I don’t go to that coffee shop anymore. It’s not that the food isn’t great, I still can’t turn down a pastry or well-made sandwich. It’s not that the coffee has changed, whether it’s black and bitter or sweet and soothed – I’d still drink it. It’s not because I don’t like the neighborhood, I’m still guilty of people watching, especially if I’ve got my camera gear handy – you never know what you might see. But It’s because I wanted change. I needed change. The cycle needed to close. A new journey, a new lesson and a new book. Do I have regrets, yes. Did I learn from the mistakes, I’m trying. In the back of my mind, I just knew things couldn’t stay the way they were. Sitting with my laptop and notebook open, staring out the window in hopes of some message wasn’t helping me and if you take the underlying message here, sipping that coffee staring out the window waiting for some ghost to walk by, won’t help you.

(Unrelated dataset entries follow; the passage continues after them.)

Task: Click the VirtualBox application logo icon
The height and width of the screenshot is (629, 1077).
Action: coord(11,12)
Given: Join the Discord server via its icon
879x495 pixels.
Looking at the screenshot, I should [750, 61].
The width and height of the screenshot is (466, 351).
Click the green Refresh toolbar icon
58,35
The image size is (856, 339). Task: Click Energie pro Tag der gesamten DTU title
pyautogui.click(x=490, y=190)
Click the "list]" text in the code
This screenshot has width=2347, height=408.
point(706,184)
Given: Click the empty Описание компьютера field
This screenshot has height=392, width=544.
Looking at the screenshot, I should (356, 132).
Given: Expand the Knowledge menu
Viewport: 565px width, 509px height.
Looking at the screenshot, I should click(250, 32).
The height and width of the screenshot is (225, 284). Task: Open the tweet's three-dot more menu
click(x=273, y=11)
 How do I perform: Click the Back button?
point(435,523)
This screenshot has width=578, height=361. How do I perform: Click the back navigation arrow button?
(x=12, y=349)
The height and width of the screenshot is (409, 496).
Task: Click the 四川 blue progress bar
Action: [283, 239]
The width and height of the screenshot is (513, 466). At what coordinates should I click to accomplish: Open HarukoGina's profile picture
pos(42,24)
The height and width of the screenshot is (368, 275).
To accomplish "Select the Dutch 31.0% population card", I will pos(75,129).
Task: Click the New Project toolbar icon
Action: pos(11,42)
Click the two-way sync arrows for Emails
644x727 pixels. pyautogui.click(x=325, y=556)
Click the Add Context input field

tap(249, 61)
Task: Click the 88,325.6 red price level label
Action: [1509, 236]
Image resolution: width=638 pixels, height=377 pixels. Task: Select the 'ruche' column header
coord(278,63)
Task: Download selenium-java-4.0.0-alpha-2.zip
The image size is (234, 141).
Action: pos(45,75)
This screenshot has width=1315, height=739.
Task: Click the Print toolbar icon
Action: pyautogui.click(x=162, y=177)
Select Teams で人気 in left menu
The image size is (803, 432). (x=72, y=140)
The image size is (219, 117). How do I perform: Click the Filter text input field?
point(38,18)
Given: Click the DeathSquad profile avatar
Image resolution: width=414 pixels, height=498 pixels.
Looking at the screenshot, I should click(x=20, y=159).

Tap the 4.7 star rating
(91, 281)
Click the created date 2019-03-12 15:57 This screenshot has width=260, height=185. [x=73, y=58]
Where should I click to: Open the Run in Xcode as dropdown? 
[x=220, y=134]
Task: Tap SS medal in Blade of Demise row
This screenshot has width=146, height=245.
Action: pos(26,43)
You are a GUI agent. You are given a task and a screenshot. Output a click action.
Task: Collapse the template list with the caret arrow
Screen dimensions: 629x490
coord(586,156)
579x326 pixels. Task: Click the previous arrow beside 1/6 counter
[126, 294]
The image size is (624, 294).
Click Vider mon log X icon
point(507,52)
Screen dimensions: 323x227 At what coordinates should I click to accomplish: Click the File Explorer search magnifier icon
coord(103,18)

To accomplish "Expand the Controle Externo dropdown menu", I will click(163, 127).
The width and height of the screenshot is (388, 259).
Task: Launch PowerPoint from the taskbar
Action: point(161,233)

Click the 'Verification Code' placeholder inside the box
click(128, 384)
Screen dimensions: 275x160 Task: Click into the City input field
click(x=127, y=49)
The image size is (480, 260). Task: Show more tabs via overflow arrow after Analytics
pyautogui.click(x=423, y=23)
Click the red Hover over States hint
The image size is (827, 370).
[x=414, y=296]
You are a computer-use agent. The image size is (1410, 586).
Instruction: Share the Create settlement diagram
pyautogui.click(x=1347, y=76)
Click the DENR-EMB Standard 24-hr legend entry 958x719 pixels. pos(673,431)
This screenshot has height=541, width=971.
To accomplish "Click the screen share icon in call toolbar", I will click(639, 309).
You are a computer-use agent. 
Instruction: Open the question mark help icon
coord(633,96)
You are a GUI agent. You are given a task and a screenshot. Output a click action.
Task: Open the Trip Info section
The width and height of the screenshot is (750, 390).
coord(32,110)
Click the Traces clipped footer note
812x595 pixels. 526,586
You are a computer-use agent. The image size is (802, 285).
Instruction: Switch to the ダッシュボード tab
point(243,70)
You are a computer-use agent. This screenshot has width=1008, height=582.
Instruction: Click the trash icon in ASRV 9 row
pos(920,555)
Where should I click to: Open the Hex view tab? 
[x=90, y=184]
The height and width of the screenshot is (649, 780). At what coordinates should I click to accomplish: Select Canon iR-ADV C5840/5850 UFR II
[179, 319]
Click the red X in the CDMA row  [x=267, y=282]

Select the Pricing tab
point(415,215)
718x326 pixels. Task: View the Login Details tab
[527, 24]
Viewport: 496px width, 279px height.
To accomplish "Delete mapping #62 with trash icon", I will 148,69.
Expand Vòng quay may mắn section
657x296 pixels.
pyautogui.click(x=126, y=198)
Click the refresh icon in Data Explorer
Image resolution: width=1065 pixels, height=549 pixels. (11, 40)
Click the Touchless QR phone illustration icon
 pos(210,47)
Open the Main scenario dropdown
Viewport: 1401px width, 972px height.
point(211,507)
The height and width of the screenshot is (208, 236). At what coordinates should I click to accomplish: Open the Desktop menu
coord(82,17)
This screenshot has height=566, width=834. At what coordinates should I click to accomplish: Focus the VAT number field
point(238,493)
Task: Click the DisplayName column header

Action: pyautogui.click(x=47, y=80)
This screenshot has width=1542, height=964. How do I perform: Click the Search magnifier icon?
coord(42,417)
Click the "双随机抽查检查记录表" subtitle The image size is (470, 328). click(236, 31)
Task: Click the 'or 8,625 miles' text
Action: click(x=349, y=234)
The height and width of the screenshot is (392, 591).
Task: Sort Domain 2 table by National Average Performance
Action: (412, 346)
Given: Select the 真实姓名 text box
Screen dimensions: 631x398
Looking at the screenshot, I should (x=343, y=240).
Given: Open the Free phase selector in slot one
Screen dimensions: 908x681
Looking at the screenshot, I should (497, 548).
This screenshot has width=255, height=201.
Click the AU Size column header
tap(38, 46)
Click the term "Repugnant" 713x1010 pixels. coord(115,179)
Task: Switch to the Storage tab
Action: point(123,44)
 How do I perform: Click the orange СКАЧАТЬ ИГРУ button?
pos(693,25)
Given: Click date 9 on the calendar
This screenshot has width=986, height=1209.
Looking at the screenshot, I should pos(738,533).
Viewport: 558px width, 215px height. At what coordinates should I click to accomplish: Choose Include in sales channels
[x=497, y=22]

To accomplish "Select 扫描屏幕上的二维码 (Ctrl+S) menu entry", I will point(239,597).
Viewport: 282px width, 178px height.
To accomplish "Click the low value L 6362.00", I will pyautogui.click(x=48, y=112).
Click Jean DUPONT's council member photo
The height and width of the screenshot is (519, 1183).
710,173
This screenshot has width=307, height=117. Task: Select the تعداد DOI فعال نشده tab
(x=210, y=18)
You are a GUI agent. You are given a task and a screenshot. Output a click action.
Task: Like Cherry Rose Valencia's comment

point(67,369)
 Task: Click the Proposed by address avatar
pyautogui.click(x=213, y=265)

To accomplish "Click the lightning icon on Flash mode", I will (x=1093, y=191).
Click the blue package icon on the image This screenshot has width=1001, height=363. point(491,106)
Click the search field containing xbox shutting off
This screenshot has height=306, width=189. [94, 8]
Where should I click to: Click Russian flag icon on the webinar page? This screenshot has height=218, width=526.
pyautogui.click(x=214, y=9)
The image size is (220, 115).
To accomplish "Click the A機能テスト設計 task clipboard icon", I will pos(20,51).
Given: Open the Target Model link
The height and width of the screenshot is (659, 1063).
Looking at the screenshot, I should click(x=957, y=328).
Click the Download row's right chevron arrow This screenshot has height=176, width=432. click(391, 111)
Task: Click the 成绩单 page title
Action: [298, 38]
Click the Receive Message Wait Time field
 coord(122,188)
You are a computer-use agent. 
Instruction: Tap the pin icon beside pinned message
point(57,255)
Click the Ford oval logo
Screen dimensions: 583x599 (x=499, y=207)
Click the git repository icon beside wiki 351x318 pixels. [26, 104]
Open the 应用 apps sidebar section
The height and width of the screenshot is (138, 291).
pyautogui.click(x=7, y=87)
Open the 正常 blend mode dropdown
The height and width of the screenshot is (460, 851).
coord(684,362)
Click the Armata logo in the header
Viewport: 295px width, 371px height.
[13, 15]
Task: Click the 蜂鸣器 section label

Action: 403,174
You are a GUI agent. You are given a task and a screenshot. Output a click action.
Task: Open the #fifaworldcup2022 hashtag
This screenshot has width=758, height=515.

Like how breaking free from ties that no longer serve you, that entrap you in chaos, opening yourself up to brighter and fresher futures is the best thing you can do. Whether that’s a frame of mind, taking a new opportunity, gaining a new perspective or even making a new friend. That future must start somewhere, but for it to fulfill its course, you need to be the one to see it through. Nothing in life is handed to you for free and everything that is handed to you and ever was handed to you, has a reason behind it. It’s not necessarily on you to figure that reason out, but it is on you to accept it – for a better tomorrow.
With Love,
Al
P.S. – I genuinely hope this helps. I find that if I’m not able to be vulnerable with you, how could I encourage you to do the same with everyone else? It wouldn’t be right, nor fair. You get what you give, always. But with that being said, I can’t delve into this topic too much again. I’ll save everything for the book.